start Article

Barry Wilson was cajoling the crowd at the membership meeting of the International Society of Weekly Newspaper Editors’ 2104 annual conference in Durango, Colo., talking up the group’s meeting two years hence in his hometown of Melbourne, Australia.  Wilson allowed that he was planning for the 2016 ISWNE event to coincide with the annual conference of the Victoria Country Press Association, the trade group for weekly newspapers[1] in the Australian state of Victoria, for a deeply felt reason.  He was hoping, he said, that ISWNE’s emphasis on editorial writing would rub off on the Victoria contingent.  Too few editors of Australia’s country newspapers, Wilson said, regularly write hard-hitting editorials that live up to the opening words of ISWNE’s mission statement: “The object of this organization shall be to encourage and promote wise and independent editorial comment, news content and leadership in community newspapers …” [emphasis added] (ISWNE, 2014).  There is nothing in Australia’s state-level Country Press Associations’ activities like the editorial critiques central to ISWNE conferences.  The critiques, which take months of planning and occupy a full afternoon during the conference, “are what I keep coming for,” Wilson, the group’s current vice president, said (personal communication, June 27, 2014).

Editorial writing hasn’t vanished from Australia’s weekly newspapers, but it’s not occupying a central role in the industry, either.  Among Country Press Australia and its six affiliated associations, only two groups, in New South Wales and South Australia, give annual awards for editorials (Country Press Australia, 2004). In contrast, weekly newspaper groups in North America, to which Wilson has traveled five times for ISWNE and its editorial critiques, consistently celebrate editorial writing.  The National Newspaper Association, a U.S. community newspaper trade group with 2,200 members compared to ISWNE’s 265, gives three annual awards for editorials, plus honorable mentions, in four circulation categories, plus the same number of awards for editorial pages in two circulation categories (National Newspaper Association, 2014).  ISWNE gives 13, its “Golden Dozen” and its top award, the “Golden Quill” (Grassroots Editor, 2014); in fact, the organization was born at a 1955 conference of weekly newspaper editorial writers (Long, 1977).  The Canadian Community Newspaper Association gives nine prizes each year for local editorial writing—first-, second-, and third-place prizes for newspapers in three circulation classes (Canadian Community Newspaper Association, 2014).

end Article

__To-do list__.
**a.** Answer these questions using the passage on editorial writing at weekly newspapers:
(i) What is Barry Wilson's hometown?
(ii) Which two Australian groups give annual awards for editorials?
(iii) At what kind of gathering, and in what year, was ISWNE born?
**b.** Extend the passage on editorial writing at weekly newspapers, picking up after its final sentence.

start Information provided

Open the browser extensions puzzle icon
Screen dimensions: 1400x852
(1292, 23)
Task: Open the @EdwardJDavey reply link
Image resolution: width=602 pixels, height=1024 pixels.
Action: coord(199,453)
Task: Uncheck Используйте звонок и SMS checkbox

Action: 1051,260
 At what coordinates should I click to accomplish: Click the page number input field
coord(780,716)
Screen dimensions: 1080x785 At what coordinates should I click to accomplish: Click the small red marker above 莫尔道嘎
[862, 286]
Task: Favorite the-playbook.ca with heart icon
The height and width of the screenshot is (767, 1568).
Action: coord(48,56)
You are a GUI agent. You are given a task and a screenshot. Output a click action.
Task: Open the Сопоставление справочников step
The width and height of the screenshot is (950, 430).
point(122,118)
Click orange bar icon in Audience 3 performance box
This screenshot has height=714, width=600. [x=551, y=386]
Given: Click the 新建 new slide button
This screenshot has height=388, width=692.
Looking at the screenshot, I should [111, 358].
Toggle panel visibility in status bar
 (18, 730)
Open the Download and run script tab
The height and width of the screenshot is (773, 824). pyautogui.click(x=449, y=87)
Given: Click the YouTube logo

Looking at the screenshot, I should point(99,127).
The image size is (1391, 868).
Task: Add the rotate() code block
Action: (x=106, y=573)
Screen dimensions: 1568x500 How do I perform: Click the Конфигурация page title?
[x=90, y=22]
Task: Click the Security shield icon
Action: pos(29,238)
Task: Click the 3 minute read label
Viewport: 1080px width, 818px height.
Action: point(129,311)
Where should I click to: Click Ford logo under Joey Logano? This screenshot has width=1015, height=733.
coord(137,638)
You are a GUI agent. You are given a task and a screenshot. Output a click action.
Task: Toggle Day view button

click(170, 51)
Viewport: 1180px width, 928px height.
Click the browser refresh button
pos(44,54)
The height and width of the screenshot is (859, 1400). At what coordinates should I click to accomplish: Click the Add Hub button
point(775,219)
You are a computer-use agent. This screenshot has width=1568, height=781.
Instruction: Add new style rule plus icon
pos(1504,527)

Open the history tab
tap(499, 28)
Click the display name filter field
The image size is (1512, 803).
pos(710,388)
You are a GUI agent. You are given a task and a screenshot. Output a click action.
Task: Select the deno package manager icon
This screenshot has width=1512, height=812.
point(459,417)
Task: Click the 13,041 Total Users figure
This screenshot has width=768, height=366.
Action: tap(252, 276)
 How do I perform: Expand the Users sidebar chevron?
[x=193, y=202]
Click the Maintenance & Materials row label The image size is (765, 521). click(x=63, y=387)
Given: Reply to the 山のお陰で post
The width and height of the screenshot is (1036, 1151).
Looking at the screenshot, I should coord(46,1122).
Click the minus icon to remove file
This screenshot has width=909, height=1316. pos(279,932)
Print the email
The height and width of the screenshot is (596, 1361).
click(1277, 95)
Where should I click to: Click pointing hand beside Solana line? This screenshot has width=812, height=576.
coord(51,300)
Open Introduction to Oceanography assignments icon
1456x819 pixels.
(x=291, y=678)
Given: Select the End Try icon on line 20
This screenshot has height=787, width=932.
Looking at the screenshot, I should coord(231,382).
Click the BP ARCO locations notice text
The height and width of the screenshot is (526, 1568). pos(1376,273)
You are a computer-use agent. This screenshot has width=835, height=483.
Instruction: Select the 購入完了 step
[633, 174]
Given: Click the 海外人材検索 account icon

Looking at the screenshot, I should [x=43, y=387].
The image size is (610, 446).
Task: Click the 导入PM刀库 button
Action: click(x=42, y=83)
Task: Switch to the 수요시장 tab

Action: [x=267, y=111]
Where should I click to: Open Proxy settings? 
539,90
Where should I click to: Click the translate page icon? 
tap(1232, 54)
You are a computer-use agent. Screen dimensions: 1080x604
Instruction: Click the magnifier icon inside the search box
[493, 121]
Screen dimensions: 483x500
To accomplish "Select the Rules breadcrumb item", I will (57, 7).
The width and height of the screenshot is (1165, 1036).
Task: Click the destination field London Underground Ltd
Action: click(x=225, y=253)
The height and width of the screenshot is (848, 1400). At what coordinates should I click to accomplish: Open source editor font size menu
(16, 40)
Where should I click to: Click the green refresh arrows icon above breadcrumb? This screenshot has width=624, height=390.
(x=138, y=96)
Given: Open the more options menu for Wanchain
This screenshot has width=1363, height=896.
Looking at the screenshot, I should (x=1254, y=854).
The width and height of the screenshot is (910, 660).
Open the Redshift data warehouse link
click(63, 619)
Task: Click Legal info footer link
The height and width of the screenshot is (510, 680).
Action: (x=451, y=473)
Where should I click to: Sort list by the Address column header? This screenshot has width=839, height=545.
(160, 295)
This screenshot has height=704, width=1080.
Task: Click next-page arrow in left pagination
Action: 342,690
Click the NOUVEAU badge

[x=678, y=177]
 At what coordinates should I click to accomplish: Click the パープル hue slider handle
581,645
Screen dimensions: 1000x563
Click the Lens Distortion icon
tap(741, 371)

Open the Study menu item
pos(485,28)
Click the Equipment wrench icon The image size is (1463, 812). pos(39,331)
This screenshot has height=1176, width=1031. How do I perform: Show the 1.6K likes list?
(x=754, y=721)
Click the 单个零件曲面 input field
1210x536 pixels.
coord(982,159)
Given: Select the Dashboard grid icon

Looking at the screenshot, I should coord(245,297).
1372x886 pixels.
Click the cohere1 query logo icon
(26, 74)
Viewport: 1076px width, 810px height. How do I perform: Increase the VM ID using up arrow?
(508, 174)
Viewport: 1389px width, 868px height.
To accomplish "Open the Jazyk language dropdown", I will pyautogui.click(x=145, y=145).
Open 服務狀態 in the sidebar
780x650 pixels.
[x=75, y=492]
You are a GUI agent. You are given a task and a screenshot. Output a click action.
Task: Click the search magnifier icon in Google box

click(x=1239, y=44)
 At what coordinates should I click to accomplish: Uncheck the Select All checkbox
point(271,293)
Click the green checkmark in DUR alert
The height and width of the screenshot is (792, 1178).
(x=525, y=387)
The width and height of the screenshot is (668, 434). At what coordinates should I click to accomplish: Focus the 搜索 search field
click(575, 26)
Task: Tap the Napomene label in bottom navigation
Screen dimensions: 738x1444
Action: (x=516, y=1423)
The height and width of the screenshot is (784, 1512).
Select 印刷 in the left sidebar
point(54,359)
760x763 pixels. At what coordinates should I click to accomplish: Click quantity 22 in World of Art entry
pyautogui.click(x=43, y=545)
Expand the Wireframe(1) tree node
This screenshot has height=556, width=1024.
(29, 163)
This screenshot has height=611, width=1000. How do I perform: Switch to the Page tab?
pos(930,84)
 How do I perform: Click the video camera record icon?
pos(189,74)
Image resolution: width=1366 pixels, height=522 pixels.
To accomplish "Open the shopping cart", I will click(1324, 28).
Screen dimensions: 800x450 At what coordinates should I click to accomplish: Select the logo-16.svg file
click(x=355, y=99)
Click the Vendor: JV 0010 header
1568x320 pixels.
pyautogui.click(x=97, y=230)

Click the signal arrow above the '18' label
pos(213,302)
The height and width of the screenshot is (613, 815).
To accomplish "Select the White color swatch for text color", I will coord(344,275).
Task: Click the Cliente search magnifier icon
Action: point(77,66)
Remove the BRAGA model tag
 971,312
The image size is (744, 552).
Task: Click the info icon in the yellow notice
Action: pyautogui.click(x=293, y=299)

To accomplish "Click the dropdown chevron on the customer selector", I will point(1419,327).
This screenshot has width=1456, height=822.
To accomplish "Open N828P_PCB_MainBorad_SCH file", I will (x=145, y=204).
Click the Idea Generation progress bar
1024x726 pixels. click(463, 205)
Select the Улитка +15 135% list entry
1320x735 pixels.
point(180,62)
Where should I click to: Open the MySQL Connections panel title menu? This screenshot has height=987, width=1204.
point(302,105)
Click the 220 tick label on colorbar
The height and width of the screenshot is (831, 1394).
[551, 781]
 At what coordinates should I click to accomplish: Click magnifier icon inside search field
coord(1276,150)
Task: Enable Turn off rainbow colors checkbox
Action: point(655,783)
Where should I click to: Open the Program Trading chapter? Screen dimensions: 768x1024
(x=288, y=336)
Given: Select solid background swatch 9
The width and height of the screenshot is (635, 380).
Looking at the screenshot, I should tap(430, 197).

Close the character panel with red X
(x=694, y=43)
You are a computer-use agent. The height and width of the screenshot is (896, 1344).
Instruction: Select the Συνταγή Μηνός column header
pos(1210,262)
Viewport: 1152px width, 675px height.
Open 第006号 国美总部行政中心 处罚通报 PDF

end Information provided

__Expected responses__.
**a.**
(i) Melbourne, Australia.
(ii) The groups in New South Wales and South Australia.
(iii) A conference of weekly newspaper editorial writers in 1955.

**b.**
At weekly newspapers in Australia, Canada, and the U.S., three nations linked by a history of expansive European settlement and the establishment of weekly newspapers in frontier towns, changing technology and staffing cuts have challenged the tradition of editorial writing.  To use an ecological metaphor, editorials at weekly papers aren’t extinct, nor do they belong on journalism’s endangered-species list, but they could reasonably be called threatened. Interviews with weekly newspaper editors and publishers, academics and officials of press groups in these three countries found agreement that the practice of reporting and writing weekly editorials that take stands on local issues has lost ground, particularly when chains acquire once-independent newspapers.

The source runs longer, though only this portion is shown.